Des « gilets jaunes » manifestent devant un péage d’autoroute à Muret, près de Toulouse (Haute-Garonne), le 24 novembre 2018. / PASCAL PAVANI / AFP

L’équation est complexe, le calendrier périlleux. La ministre des transports, Elisabeth Borne, a reçu les sociétés d’autoroutes, vendredi 4 janvier, pour aborder les conséquences de la colère des « gilets jaunes » sur le réseau autoroutier et la hausse prochaine des tarifs des péages. Deux dossiers dont le télescopage pourrait faire des étincelles, alors que l’impact du prix des transports sur le pouvoir d’achat est l’un des premiers moteurs de la protestation. La ministre a appelé les concessionnaires à des gestes commerciaux, au nom de la défense du pouvoir d’achat.

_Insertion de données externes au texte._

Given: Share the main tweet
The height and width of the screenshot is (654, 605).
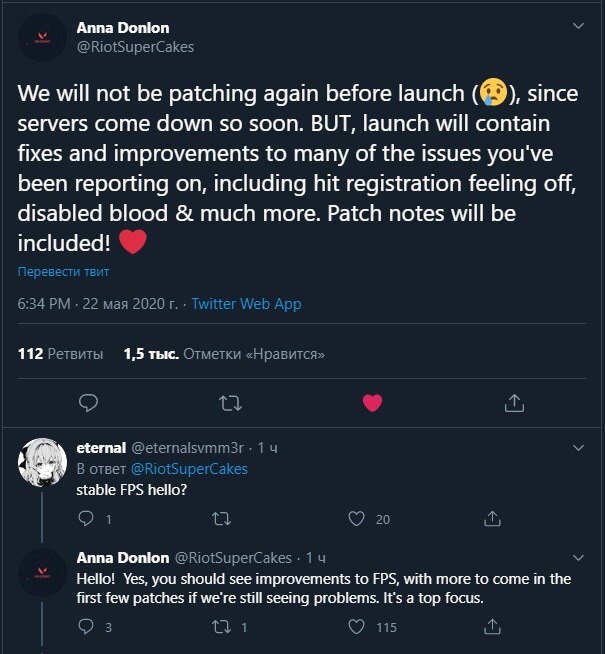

D’un côté, « les dégradations et les perturbations » que subit le réseau autoroutier depuis le début du mouvement. « La réunion de vendredi avait d’abord pour objectif de faire le point sur les dégâts », indique-t-on au cabinet de Mme Borne. Selon les sociétés d’autoroutes, les dommages sur les barrières de péage et les pertes d’exploitation lors des opérations de péage gratuit se chiffrent en dizaines de millions d’euros.

De l’autre, la révision des prix des péages au 1er février 2019. La hausse annoncée depuis des mois comme exceptionnellement élevée aurait deux raisons : à la révision annuelle prévue dans les contrats de concession s’ajoutent le rattrapage, à partir de 2019, du gel des tarifs décidé en 2015 par Ségolène Royal, alors ministre de l’environnement, et le financement d’une large partie des 700 millions d’euros du plan d’investissement autoroutier décidé pendant le quinquennat de François Hollande. Résultat : une hausse moyenne des prix aux péages estimée à 1,8 % ou 1,9 % en 2019, contre 1,55 % en 2018.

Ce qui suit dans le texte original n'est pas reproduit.